> **Data records**
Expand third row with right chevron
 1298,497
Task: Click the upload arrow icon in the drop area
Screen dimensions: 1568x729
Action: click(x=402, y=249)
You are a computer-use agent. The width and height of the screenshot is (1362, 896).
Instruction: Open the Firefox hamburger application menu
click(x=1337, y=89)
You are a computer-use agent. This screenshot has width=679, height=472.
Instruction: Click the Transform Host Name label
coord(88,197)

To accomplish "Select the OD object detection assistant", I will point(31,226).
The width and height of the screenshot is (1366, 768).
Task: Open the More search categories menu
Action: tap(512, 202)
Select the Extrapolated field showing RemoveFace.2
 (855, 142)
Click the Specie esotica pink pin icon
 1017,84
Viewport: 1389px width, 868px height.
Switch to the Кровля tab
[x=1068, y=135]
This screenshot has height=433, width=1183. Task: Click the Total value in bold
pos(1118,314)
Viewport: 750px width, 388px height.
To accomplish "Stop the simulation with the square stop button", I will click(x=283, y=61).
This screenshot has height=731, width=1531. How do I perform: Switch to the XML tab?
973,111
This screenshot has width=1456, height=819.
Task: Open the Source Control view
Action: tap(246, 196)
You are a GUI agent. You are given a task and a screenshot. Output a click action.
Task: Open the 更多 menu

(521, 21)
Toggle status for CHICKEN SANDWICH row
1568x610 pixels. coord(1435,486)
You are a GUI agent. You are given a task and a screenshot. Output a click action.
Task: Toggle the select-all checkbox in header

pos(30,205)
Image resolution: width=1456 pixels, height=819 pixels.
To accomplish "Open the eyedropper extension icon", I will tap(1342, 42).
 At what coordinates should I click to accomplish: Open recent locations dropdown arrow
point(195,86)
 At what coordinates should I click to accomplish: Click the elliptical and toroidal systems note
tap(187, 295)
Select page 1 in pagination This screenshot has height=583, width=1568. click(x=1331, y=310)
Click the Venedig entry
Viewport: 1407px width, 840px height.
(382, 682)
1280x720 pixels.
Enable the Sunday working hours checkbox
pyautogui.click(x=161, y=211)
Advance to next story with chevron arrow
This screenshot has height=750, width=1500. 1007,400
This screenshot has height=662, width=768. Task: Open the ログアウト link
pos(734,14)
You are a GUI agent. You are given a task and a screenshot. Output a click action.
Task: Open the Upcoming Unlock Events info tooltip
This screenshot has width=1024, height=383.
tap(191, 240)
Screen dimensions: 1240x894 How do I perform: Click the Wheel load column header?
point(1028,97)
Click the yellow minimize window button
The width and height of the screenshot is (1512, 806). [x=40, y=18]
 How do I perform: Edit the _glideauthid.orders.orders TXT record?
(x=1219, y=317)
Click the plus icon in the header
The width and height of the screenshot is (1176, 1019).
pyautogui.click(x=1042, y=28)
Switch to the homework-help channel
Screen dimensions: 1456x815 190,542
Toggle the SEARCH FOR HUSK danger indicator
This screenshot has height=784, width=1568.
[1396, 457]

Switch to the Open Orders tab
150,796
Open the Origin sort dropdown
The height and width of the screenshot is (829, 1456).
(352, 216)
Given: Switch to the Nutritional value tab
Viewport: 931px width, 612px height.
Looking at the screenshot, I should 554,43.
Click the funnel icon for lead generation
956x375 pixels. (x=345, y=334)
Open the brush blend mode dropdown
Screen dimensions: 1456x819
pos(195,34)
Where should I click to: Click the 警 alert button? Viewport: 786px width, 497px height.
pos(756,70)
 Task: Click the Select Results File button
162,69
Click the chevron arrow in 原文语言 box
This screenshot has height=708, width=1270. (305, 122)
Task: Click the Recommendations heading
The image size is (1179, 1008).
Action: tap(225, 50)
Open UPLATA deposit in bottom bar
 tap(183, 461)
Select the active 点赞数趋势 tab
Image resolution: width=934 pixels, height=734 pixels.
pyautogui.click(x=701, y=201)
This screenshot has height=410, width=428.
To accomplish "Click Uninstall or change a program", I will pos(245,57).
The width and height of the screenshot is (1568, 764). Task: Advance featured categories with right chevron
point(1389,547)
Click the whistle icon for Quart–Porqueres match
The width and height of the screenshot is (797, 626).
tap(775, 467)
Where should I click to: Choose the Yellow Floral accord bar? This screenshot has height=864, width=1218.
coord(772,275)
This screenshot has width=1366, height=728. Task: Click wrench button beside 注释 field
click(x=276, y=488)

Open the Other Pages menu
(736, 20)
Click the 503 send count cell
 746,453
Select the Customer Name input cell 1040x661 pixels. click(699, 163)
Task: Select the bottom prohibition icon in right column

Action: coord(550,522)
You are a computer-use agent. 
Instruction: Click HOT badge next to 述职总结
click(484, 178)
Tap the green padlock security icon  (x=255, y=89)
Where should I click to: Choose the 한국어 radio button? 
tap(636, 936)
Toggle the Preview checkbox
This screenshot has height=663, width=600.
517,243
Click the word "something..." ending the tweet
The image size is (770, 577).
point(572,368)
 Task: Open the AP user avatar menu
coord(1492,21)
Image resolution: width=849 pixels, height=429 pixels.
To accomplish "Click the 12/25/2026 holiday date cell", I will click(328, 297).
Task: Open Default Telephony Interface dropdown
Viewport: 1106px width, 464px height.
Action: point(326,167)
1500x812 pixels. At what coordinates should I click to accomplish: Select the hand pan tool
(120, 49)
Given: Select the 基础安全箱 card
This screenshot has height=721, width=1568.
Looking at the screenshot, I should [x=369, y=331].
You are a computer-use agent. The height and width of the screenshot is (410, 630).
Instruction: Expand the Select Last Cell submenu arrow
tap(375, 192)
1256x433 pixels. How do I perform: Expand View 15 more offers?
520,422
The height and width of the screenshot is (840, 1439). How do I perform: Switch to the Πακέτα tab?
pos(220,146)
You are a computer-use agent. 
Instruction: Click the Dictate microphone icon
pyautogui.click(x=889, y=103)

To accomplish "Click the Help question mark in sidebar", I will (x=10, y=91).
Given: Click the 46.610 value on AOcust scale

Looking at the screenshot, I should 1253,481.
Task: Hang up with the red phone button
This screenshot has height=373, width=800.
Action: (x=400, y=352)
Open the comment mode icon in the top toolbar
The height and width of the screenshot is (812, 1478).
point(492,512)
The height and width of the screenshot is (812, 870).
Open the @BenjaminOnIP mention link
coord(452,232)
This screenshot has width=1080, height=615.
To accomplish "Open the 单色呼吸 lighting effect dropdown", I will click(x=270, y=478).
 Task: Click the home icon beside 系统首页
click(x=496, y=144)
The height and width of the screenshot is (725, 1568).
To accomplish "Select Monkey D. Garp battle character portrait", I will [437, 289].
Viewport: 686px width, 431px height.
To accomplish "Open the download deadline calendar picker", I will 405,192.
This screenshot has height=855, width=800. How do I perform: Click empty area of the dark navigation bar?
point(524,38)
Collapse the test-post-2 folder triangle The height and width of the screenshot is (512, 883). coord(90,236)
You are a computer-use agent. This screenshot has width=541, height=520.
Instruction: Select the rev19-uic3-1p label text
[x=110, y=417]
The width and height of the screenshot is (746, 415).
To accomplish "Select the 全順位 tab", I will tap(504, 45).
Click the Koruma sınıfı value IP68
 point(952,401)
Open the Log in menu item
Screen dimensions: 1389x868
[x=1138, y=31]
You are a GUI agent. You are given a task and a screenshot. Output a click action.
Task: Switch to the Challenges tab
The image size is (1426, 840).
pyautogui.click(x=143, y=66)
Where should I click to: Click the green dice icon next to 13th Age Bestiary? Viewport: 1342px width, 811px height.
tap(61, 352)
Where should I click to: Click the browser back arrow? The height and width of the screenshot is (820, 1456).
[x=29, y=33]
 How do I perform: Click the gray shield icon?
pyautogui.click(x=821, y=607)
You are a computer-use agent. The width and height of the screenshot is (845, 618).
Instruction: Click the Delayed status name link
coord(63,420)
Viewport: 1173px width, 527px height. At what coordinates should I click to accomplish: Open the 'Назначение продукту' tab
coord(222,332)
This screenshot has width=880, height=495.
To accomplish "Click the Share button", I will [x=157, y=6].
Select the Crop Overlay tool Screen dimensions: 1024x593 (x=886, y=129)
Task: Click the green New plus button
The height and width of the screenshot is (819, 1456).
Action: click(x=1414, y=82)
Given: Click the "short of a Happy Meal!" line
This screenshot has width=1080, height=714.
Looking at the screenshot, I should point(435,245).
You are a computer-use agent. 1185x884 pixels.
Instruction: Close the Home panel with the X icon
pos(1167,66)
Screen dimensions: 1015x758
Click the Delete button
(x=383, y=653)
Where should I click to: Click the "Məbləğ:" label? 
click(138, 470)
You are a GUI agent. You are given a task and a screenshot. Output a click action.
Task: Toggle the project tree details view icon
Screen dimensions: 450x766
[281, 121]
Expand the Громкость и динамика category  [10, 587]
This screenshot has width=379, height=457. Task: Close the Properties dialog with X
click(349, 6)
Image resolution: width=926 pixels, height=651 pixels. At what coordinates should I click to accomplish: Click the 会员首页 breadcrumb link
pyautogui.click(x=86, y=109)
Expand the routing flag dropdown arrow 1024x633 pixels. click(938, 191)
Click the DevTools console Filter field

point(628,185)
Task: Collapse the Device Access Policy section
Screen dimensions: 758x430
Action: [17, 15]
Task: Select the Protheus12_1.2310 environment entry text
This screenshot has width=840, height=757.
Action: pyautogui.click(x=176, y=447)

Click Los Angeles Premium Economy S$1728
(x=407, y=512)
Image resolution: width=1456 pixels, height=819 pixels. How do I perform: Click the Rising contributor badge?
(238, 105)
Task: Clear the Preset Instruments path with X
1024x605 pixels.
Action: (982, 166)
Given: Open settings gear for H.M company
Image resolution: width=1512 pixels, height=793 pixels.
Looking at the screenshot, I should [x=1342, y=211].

> **What to do**
Extract the entries verbatim, beginning at the line that contains "How do I perform: Edit" and stopping after the line that contains "I will pos(245,57).".

> **Final result**
 How do I perform: Edit the _glideauthid.orders.orders TXT record?
(x=1219, y=317)
Click the plus icon in the header
The width and height of the screenshot is (1176, 1019).
pyautogui.click(x=1042, y=28)
Switch to the homework-help channel
Screen dimensions: 1456x815 190,542
Toggle the SEARCH FOR HUSK danger indicator
This screenshot has height=784, width=1568.
[1396, 457]

Switch to the Open Orders tab
150,796
Open the Origin sort dropdown
The height and width of the screenshot is (829, 1456).
(352, 216)
Given: Switch to the Nutritional value tab
Viewport: 931px width, 612px height.
Looking at the screenshot, I should 554,43.
Click the funnel icon for lead generation
956x375 pixels. (x=345, y=334)
Open the brush blend mode dropdown
Screen dimensions: 1456x819
pos(195,34)
Where should I click to: Click the 警 alert button? Viewport: 786px width, 497px height.
pos(756,70)
 Task: Click the Select Results File button
162,69
Click the chevron arrow in 原文语言 box
This screenshot has height=708, width=1270. (305, 122)
Task: Click the Recommendations heading
The image size is (1179, 1008).
Action: tap(225, 50)
Open UPLATA deposit in bottom bar
 tap(183, 461)
Select the active 点赞数趋势 tab
Image resolution: width=934 pixels, height=734 pixels.
pyautogui.click(x=701, y=201)
This screenshot has height=410, width=428.
To accomplish "Click Uninstall or change a program", I will pos(245,57).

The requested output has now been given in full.